Também tensionou as relações dos Estados Unidos com seus aliados mais próximos, de quem o presidente Donald Trump exige ajuda para desbloquear essa rota por onde circulava um quinto do comércio global de hidrocarbonetos.
As mensagens do republicano sobre o conflito são ambíguas.

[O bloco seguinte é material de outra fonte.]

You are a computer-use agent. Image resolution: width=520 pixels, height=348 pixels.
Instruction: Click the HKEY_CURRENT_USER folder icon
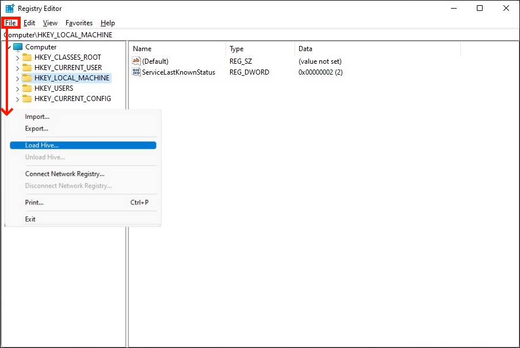[27, 68]
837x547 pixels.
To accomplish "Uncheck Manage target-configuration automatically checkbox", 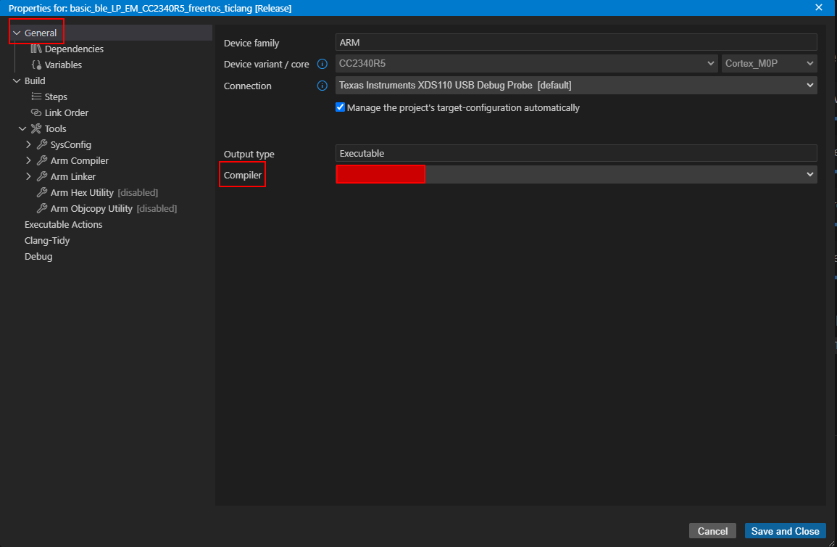I will (x=341, y=107).
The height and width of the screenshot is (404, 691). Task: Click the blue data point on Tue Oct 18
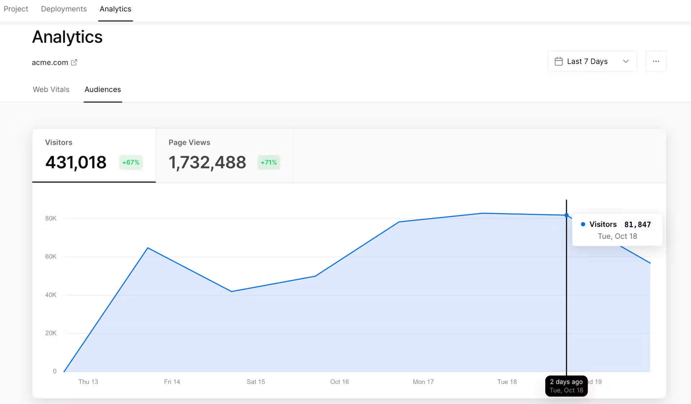pyautogui.click(x=566, y=215)
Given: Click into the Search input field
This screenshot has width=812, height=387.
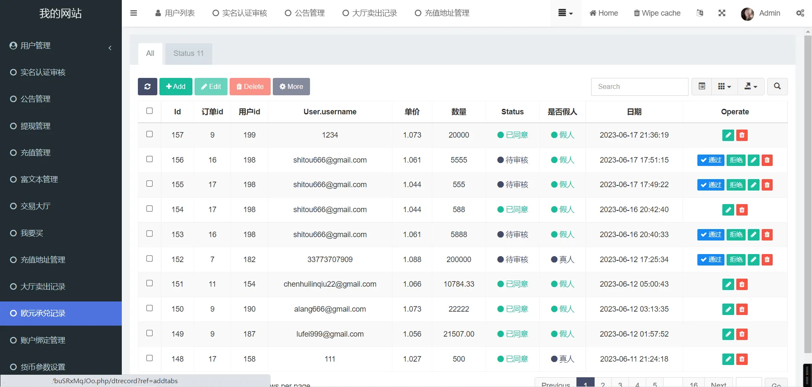Looking at the screenshot, I should tap(639, 86).
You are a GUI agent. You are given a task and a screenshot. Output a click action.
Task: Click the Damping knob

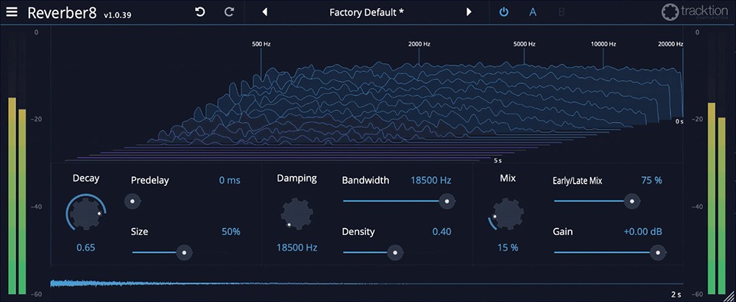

Na sexta-feira, ele descartou inicialmente um cessar-fogo, mas depois afirmou que considerava “reduzir gradualmente” as operações contra o Irã.
“Estamos prestes a alcançar nossos objetivos enquanto consideramos reduzir gradualmente nossos importantes esforços militares no Oriente Médio contra o regime terrorista iraniano”, escreveu em sua rede Truth Social.
Mas, ao mesmo tempo, a imprensa americana informa sobre o envio de milhares de fuzileiros navais para a região, o que poderia indicar uma operação terrestre.
Além disso, o ministro da Defesa de Israel, Israel Katz, advertiu que “a intensidade dos ataques” de seu país e dos Estados Unidos contra o Irã “aumentará consideravelmente” nos próximos dias.
“Não pararemos até que todos os objetivos da guerra tenham sido alcançados”, afirmou o ministro.
- Sanções ao petróleo são suavizadas -
Para além do Golfo, a guerra também é travada no Líbano, onde o exército israelense tem realizado bombardeios regulares em resposta ao lançamento de foguetes pelo movimento pró-iraniano Hezbollah.
O exército israelense afirmou ter lançado uma onda de ataques contra “alvos da organização terrorista Hezbollah” na capital libanesa na madrugada de sábado.
No sul do Líbano, perto da fronteira, a mídia estatal informou sobre uma operação israelense “extensa” em torno da localidade de Khiam e disse que um ataque aéreo israelense matou ao menos uma pessoa.
Segundo o ministério libanês da Saúde, a guerra já deixou mais de 1.000 mortos e mais de um milhão de deslocados. E o exército israelense relatou a morte de dois de seus soldados no sul do Líbano.
Diante da crescente preocupação com os preços do petróleo e a escassez de oferta em nível mundial, o Tesouro dos Estados Unidos anunciou a suspensão temporária das sanções sobre o petróleo iraniano já carregado em navios.
A autorização permite a entrega e venda de petróleo bruto iraniano e derivados carregados em navios antes de 20 de março e estará em vigor até 19 de abril.
O conflito fez disparar os preços do petróleo, com o barril de Brent do Mar do Norte subindo mais de 50% no último mês e situando-se agora confortavelmente acima de 105 dólares por barril.